▸ WHAT YOU ARE ASKED TO DO: Reproduce each line of the material that follows, word for word.

▸ DATA RECORDS:
:::

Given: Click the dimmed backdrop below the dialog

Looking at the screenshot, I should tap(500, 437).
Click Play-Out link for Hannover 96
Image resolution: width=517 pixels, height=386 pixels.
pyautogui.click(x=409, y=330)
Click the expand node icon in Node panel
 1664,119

:::

▸ RESPONSE TO THE TASK:
Given: Click the dimmed backdrop below the dialog

Looking at the screenshot, I should tap(500, 437).
Click Play-Out link for Hannover 96
Image resolution: width=517 pixels, height=386 pixels.
pyautogui.click(x=409, y=330)
Click the expand node icon in Node panel
 1664,119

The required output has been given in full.